First, the drama that was our departure.
I have a friend named Adair. I worked with her years ago at the National Trust and she was a spitfire. No, seriously, piss her off and she would spit fire. Flames of phlegm. We grew closer about four years ago when she was on holiday in Ireland with her mother and her Aunt and involved in a terrible car crash. Adair was injured badly and her mother and her aunt were killed. I had been meaning to call her for the past few weeks because I was heading over and staying at Adare, which I knew she would enjoy. It was one of those things you keep reminding yourself to do and never get around to. On Friday I was packing when I checked email. Adair was dead. She learned she had cancer two weeks ago and that was it. I hadn’t even heard about the cancer part. She was 52. She leaves a husband of four years and an Irish Water Spaniel named “Peat.”

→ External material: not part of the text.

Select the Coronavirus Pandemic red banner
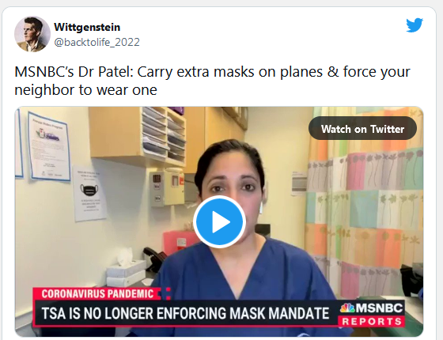This screenshot has width=443, height=340. (x=100, y=293)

There was too much to do, so I continued packing and sort of mumbled the news to myself. We got to the airport with about 2.5 hours to check in, which for United at Dulles wasn’t nearly enough. We spent most of the time standing in a fierce queue, not moving, with a melting child and a cart piled high with luggage, car seat all topped with a Pack-n-Play. As the minutes ticked by, and 6:00 – the time of our departure -- approached, we kept asking, are they going to pull us out? Will they hold the plane? How can any flight depart with hundreds of people standing in this line? We waited and waited making nervous eye contact with others, half-hearted smiles, listened to others vocally complaining – some to no one in particular – how they “would never fly United again.” They pulled out the Paris bound people with 10 minutes to spare. The folks bound for Frankfurt with 15 minutes. They were about to pull out London when we finally got to the desk, which was woefully understaffed with detached and unhelpful agents. We ran through security, to the shuttle, and then to the gate. Our plane was then delayed for more than an hour which was good news overall because it meant that all of our friends would make the flight as well.

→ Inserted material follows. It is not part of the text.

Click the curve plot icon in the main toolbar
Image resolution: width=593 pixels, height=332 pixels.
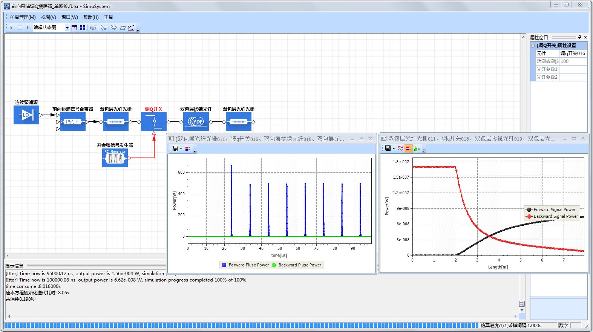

I knew better than to complain to our friends Matt and Chris. That morning, Chris’s passport went missing. After a panicked and fruitless search, they decided to enact Plan B, which was to call someone they know, who works for someone important and powerful up on Capitol Hill, to make phone calls and pull strings to get Chris a new passport THE SAME DAY. Sometimes it’s good to be in DC. (Here we are at Heathrow. Note he is wearing same thing in the picture. I'm over to the left looking pretty beat.) 
It wasn’t until we were on the plane and the lights had gone down, my child had stopped screaming for his Bobby and passengers had stopped staring at me, that I let down and cried from all the sadness and stress.